→ **Problem statement**
Present every line of the records below as a numbered list, leaving out the blank lines.

········

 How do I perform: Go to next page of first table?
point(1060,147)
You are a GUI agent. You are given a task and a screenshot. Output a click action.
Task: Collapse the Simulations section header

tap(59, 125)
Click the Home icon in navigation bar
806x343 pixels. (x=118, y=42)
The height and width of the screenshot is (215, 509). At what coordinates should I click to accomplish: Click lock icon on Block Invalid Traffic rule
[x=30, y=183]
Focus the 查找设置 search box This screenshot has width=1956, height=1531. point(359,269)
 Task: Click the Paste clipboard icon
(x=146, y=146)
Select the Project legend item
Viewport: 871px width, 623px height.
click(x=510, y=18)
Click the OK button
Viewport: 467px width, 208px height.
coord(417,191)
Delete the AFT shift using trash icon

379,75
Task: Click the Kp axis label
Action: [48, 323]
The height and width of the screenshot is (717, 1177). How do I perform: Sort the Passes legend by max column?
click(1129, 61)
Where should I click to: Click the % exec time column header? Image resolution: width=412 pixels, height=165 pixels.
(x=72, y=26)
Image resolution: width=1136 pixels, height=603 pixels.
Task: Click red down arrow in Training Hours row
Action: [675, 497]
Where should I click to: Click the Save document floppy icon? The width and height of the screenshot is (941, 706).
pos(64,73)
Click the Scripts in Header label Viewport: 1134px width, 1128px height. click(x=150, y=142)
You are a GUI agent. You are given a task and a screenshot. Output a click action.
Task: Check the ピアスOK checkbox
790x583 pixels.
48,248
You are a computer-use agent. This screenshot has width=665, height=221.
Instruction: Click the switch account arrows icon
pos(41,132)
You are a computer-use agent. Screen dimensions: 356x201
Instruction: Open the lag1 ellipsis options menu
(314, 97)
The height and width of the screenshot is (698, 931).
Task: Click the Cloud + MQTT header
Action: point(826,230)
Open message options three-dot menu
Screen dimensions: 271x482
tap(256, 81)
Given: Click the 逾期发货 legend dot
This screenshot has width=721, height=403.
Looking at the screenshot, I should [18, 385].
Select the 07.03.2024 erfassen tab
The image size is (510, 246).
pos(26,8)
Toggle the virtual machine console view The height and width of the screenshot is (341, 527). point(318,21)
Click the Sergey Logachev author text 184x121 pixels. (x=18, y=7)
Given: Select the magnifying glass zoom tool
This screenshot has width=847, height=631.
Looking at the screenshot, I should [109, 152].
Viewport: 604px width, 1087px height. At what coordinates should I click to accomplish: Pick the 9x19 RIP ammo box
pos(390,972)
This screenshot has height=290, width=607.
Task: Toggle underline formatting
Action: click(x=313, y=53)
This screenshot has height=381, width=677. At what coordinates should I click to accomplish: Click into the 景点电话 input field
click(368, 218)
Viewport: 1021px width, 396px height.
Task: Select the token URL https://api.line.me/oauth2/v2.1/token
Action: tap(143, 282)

········

→ **Output for this exercise**
1.  How do I perform: Go to next page of first table?
2. point(1060,147)
3. You are a GUI agent. You are given a task and a screenshot. Output a click action.
4. Task: Collapse the Simulations section header
5. tap(59, 125)
6. Click the Home icon in navigation bar
7. 806x343 pixels. (x=118, y=42)
8. The height and width of the screenshot is (215, 509). At what coordinates should I click to accomplish: Click lock icon on Block Invalid Traffic rule
9. [x=30, y=183]
10. Focus the 查找设置 search box This screenshot has width=1956, height=1531. point(359,269)
11.  Task: Click the Paste clipboard icon
12. (x=146, y=146)
13. Select the Project legend item
14. Viewport: 871px width, 623px height.
15. click(x=510, y=18)
16. Click the OK button
17. Viewport: 467px width, 208px height.
18. coord(417,191)
19. Delete the AFT shift using trash icon
20. 379,75
21. Task: Click the Kp axis label
22. Action: [48, 323]
23. The height and width of the screenshot is (717, 1177). How do I perform: Sort the Passes legend by max column?
24. click(1129, 61)
25. Where should I click to: Click the % exec time column header? Image resolution: width=412 pixels, height=165 pixels.
26. (x=72, y=26)
27. Image resolution: width=1136 pixels, height=603 pixels.
28. Task: Click red down arrow in Training Hours row
29. Action: [675, 497]
30. Where should I click to: Click the Save document floppy icon? The width and height of the screenshot is (941, 706).
31. pos(64,73)
32. Click the Scripts in Header label Viewport: 1134px width, 1128px height. click(x=150, y=142)
33. You are a GUI agent. You are given a task and a screenshot. Output a click action.
34. Task: Check the ピアスOK checkbox
35. 790x583 pixels.
36. 48,248
37. You are a computer-use agent. This screenshot has width=665, height=221.
38. Instruction: Click the switch account arrows icon
39. pos(41,132)
40. You are a computer-use agent. Screen dimensions: 356x201
41. Instruction: Open the lag1 ellipsis options menu
42. (314, 97)
43. The height and width of the screenshot is (698, 931).
44. Task: Click the Cloud + MQTT header
45. Action: point(826,230)
46. Open message options three-dot menu
47. Screen dimensions: 271x482
48. tap(256, 81)
49. Given: Click the 逾期发货 legend dot
50. This screenshot has width=721, height=403.
51. Looking at the screenshot, I should [18, 385].
52. Select the 07.03.2024 erfassen tab
53. The image size is (510, 246).
54. pos(26,8)
55. Toggle the virtual machine console view The height and width of the screenshot is (341, 527). point(318,21)
56. Click the Sergey Logachev author text 184x121 pixels. (x=18, y=7)
57. Given: Select the magnifying glass zoom tool
58. This screenshot has width=847, height=631.
59. Looking at the screenshot, I should [109, 152].
60. Viewport: 604px width, 1087px height. At what coordinates should I click to accomplish: Pick the 9x19 RIP ammo box
61. pos(390,972)
62. This screenshot has height=290, width=607.
63. Task: Toggle underline formatting
64. Action: click(x=313, y=53)
65. This screenshot has height=381, width=677. At what coordinates should I click to accomplish: Click into the 景点电话 input field
66. click(368, 218)
67. Viewport: 1021px width, 396px height.
68. Task: Select the token URL https://api.line.me/oauth2/v2.1/token
69. Action: tap(143, 282)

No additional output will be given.